Groovy Scripting

Data Collector

The Groovy Scripting origin runs a Groovy script to create Data Collector records. The Groovy Scripting origin supports Groovy versions 2.4 and 4.0.

The script runs for the duration of the pipeline. The origin can support a complex multithreaded script or a simple single-threaded script. The script can act on script parameters configured in the stage. The basic flow of a script must do the following:

Create threads if supporting multithreaded processing
Create batches
Create records
Add the records to a batch
Process the batch
Stop when the pipeline stops

The script must handle all necessary processing, such as generating events, sending errors for handling, and stopping when users stop the pipeline or when there is no more data. You can call external Java code from the script.

To handle restarts, the script must maintain an offset to track where the origin stopped and should restart. For the offset, the script requires a key, called an entity, associated with a unique value. For multithreaded processing, the entity must identify the partition of data processed by each thread. The method that processes batches saves an offset value for each entity.

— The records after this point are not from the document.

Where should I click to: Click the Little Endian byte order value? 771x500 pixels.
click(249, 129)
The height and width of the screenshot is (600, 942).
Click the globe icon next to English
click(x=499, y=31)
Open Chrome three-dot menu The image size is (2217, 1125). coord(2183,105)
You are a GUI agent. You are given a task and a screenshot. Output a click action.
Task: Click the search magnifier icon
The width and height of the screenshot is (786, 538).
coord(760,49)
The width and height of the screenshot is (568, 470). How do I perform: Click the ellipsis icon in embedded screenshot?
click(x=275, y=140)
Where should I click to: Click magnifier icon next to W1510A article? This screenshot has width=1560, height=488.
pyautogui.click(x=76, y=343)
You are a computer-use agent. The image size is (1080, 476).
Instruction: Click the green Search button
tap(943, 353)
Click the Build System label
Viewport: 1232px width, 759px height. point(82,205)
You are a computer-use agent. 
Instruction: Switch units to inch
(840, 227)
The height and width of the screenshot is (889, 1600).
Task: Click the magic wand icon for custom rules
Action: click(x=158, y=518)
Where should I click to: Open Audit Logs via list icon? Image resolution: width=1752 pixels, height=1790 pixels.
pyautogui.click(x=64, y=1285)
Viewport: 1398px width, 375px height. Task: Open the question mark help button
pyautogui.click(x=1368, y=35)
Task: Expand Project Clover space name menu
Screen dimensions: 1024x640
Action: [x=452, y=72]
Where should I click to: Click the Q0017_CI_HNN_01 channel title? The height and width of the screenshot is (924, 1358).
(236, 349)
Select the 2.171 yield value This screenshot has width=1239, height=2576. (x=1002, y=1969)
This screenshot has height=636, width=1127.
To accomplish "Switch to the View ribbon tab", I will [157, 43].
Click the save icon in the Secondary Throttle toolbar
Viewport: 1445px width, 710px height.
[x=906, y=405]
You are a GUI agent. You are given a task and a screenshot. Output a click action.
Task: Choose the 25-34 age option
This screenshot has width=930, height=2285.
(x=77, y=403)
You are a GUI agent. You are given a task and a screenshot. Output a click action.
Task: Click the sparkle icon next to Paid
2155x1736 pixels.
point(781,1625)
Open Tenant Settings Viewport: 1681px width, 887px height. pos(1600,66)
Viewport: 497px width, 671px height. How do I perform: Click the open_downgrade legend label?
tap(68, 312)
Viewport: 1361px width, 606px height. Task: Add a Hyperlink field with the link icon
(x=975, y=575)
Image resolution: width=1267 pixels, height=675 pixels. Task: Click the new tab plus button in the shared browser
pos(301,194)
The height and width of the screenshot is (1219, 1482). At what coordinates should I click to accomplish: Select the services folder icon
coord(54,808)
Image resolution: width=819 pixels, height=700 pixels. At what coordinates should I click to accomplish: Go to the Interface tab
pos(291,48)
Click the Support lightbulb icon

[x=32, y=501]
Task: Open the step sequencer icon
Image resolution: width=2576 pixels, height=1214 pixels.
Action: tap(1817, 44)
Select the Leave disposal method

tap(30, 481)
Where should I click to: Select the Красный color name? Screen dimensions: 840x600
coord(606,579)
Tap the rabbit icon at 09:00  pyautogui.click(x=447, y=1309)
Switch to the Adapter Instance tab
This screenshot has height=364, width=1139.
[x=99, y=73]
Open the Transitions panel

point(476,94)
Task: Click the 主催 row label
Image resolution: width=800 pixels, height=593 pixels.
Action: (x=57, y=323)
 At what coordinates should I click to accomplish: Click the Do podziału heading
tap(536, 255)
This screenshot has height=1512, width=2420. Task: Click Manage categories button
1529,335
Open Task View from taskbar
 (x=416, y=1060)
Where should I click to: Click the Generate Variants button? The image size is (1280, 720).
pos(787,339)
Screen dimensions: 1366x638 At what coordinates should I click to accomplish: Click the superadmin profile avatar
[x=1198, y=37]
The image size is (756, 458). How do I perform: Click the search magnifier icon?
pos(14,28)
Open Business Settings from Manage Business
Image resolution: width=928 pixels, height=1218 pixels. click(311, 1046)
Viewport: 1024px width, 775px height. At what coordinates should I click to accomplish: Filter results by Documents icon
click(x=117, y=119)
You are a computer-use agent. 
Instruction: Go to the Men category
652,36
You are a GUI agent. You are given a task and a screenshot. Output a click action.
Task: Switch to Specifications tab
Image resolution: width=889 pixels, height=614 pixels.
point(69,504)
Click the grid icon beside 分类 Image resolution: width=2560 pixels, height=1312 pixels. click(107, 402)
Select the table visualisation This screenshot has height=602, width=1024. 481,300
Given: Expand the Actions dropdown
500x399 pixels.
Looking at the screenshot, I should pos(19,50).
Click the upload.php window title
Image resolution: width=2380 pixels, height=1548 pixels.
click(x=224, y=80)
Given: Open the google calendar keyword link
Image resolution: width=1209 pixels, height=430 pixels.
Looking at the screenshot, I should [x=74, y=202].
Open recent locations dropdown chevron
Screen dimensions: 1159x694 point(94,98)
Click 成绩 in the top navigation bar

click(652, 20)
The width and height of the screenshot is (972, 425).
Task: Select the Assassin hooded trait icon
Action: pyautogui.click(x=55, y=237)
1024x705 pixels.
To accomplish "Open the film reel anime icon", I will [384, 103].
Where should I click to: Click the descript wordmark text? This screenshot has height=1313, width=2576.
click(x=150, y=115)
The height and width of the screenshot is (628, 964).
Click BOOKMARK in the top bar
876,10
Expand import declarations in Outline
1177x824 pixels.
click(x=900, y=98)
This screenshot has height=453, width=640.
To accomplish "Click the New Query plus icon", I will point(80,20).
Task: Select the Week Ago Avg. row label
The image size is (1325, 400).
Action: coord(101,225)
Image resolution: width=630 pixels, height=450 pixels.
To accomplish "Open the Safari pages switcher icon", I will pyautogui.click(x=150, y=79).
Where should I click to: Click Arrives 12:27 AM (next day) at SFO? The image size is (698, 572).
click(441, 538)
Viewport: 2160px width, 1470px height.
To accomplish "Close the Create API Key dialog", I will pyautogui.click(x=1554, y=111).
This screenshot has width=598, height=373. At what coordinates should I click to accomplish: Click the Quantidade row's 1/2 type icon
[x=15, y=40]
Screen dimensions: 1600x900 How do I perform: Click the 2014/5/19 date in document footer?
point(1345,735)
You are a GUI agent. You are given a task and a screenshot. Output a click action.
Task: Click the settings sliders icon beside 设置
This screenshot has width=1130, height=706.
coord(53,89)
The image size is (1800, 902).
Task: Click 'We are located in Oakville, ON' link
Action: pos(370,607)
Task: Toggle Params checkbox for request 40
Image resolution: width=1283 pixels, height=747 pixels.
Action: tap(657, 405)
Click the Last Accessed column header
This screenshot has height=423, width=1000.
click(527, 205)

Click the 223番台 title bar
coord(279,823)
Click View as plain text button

For example, suppose your script processes data about U.S. states, using an API to read data with a URL of the form ../<state>&page=<number>. In the script, each thread reads data from one state until finished with that state. You can set the entity to the state and the offset to the page number.

You can reset the origin reset the origin reset the origin to process all available data.

The origin provides extensive sample code that you can use to develop your script.

When configuring the origin, you enter the script and the inputs required, including the batch size and number of threads, along with any script parameters used in the script.